1 Our little State of Delaware, Delaware, our Delaware! Now, brothers all, let none forbear! Sing, "Delaware, our Delaware!" Proud offspring of the azure bird, With swelling tones our hearts be stirred, And loud our praiseful song be heard: "Delaware, our Delaware!" 2 Our beloved State of Delaware, Delaware, our Delaware! Can she be equalled anywhere? Delaware, our Delaware! Fill high the cup with draught divine, Not potion brought from foreign clime— But deeply drink old Brandywine To Delaware, our Delaware! 3 Our knightly State of Delaware, Delaware, our Delaware! Of courtly men and ladies fair Beyond compare— our Delaware! Where love on beauty ever waits, Where brother help ne'er hesitates— The diamond in the crown of States! Delaware, our Delaware! 4 Our precious State of Delaware, Delaware, our Delaware! Her fields nor gold nor silver bear, Delaware, our Delaware!
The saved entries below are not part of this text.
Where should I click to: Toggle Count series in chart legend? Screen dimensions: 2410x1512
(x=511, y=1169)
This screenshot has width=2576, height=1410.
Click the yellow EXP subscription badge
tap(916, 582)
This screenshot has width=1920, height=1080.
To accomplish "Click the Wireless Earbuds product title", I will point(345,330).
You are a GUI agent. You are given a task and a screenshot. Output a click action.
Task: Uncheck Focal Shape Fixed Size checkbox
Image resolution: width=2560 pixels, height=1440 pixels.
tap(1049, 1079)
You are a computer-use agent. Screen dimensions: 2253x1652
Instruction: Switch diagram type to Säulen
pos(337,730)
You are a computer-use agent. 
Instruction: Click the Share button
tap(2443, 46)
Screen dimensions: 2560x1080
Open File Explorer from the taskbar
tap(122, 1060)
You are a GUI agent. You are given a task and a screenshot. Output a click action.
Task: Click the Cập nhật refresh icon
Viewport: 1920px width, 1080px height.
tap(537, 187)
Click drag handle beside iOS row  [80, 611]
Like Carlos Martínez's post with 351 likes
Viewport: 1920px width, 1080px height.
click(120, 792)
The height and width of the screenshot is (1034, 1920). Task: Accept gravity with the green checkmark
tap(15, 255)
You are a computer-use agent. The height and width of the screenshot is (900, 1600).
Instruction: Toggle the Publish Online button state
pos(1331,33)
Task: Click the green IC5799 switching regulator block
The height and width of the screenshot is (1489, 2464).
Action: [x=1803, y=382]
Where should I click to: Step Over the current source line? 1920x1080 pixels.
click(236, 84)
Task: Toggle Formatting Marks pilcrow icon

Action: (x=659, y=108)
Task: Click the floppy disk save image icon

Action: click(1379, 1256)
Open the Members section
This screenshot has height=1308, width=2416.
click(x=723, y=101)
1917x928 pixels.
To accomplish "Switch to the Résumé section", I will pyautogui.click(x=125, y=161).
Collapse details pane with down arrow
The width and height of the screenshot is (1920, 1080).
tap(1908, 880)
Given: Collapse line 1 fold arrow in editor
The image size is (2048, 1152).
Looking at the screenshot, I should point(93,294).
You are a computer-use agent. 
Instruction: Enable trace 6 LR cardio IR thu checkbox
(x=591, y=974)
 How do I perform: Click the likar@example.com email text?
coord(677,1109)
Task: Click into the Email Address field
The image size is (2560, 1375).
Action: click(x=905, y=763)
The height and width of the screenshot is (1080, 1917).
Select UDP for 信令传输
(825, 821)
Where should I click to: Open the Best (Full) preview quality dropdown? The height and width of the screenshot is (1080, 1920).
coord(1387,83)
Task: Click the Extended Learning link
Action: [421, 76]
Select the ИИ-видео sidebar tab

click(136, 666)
But flower and peach and golden corn O'erflowing Plenty's bounteous horn, Are jewels "to the manor born" In Delaware, our Delaware! 5 Our glorious State of Delaware, Delaware, our Delaware! Of Rodney, Clayton, Bayard rare, Delaware, our Delaware! A land of true historic pride, And land where heroes lived and died, Their country loved, her foes defied— Delaware, our Delaware! 6 Our freeborn State of Delaware, Delaware, our Delaware! She's ever loved sweet Freedom's air, Delaware, our Delaware! Since Swedish tongue her land bespoke, Since Holland's guns her echoes woke, Since came Britannia's hearts of oak— Delaware, our Delaware! 7 Our noble State of Delaware, Delaware, our Delaware! Our thoughts are ever turning there, Delaware, our Delaware! Where men are of heroic mould, Where duty leads— not sinful gold, Where mem'ries cluster 'round the old, In Delaware, our Delaware! 8 Our loyal State of Delaware, Delaware, our Delaware! Thy watchword be: "To do and dare," Delaware, our Delaware! Our gentle peace be evermore, Or Honor loose the dogs of war, Let manly virtues guard thy door, Delaware, our Delaware! 9 Our little State of Delaware, Delaware, our Delaware! O God! forever be thy care, Delaware, our Delaware! From good old Sussex' farthest lea, From bright Henlopen's sparkling sea, To the arch of her northern boundary, Delaware, our Delaware!
Source of song lyrics: Runk's Biographical and Genealogical History of the State of Delaware, published 1899, page 63. Said to have been written by Civil War veteran Joshua Pusey, born 1842. It was sung at every meeting of the "Sons of Delaware" and was the club's song. There is a biography of Pusey starting on page 181 of Runk's.
One problem with Runk's is its lack of a complete index. In 1998 Genealogical Abstracts from Biographical and Genealogical History of the State of Delaware by Bill and Martha Reamy was published. It includes mostly genealogical material and has a complete index in a 629-page paper bound single volume. At present it is available from Heritage Books, Inc. for $59.50.